The ECHAM 3.2 (T21), ECHAM 4 (T30) and LMD (version 6, grid-point resolution with 96 longitudes × 72 latitudes) atmospheric general circulation models were integrated through the period 1961 to 1993 forced with the same observed Sea Surface Temperatures (SSTs) as compiled at the Hadley Centre. Three runs were made for each model starting from different initial conditions. The large-scale tropical inter-annual variability is analysed to give a picture of the skill of each model and of some sort of combination of the three models. To analyse the similarity of model response averaged over the same key regions, several widely-used indices are calculated: Southern Oscillation Index (SOI), large-scale wind shear indices of the boreal summer monsoon in Asia and West Africa and rainfall indices for NE Brazil, Sahel and India. Even for the indices where internal noise is large, some years are consistent amongst all the runs, suggesting inter-annual variability of the strength of SST forcing. Averaging the ensemble mean of the three models (the super-ensemble mean) yields improved skill. When each run is weighted according to its skill, taking three runs from different models instead of three runs of the same model improves the mean skill. There is also some indication that one run of a given model could be better than another, suggesting that persistent anomalies could change its sensitivity to SST. The index approach lacks flexibility to assess whether a model’s response to SST has been geographically displaced.

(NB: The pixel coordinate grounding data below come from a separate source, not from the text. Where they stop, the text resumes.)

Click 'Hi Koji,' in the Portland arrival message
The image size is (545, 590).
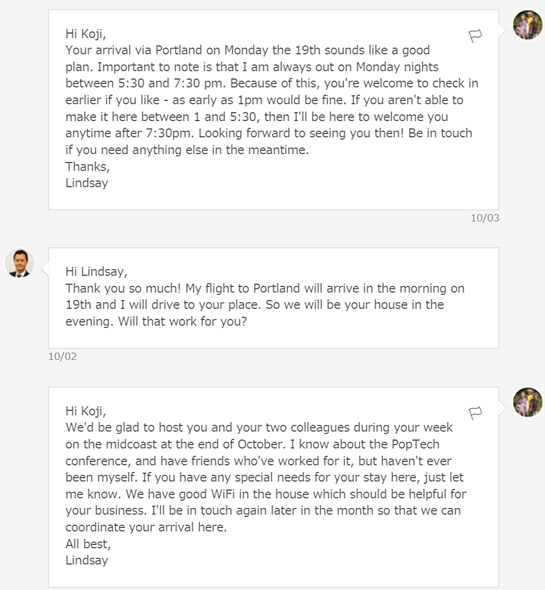pyautogui.click(x=86, y=34)
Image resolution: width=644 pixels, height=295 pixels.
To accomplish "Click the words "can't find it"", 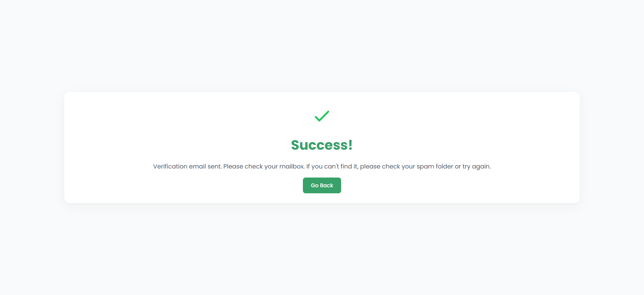I will (341, 166).
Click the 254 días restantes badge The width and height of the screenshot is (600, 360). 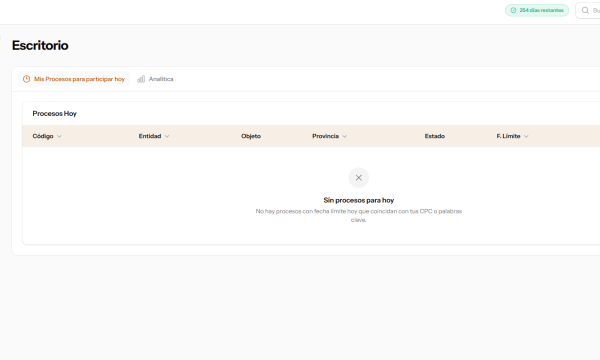tap(537, 10)
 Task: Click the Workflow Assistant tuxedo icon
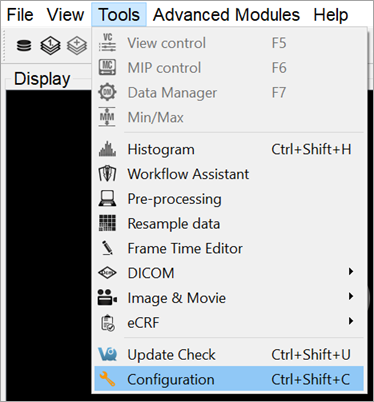pyautogui.click(x=107, y=174)
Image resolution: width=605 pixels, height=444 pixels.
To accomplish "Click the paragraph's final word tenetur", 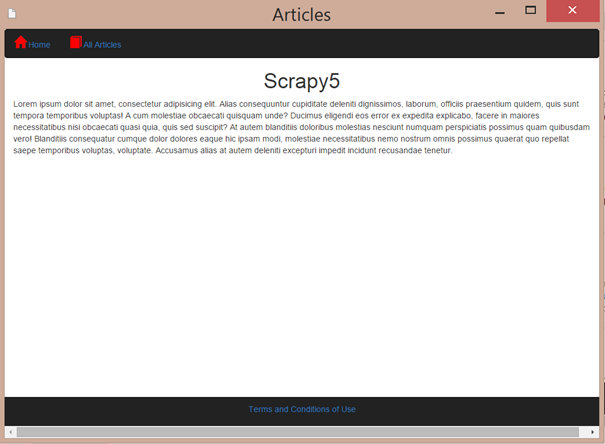I will coord(438,151).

We focus on the first mode in the global tropics, found through singular value decomposition analysis, which is clearly related to El Niño/Southern Oscillation (ENSO) in all seasons. The Observed-Model and Model-Model analyses lead to almost the same patterns, suggesting that the dominant pattern of model response is also the most skilful mode. Seasonal modulation of both skill and spatial patterns (both model and observed) clearly exists with highest skill (between tropical Pacific SST and tropical rainfall) and reproducibility amongst the runs in December-February, and least skill/reproducibility in March-May and June-August. The differences between each model suggest that a simple linear regression combination of each GCM’s prediction indices will be improved upon by combination methods that take account of the errors in the spatial teleconnection structures generated by the GCM.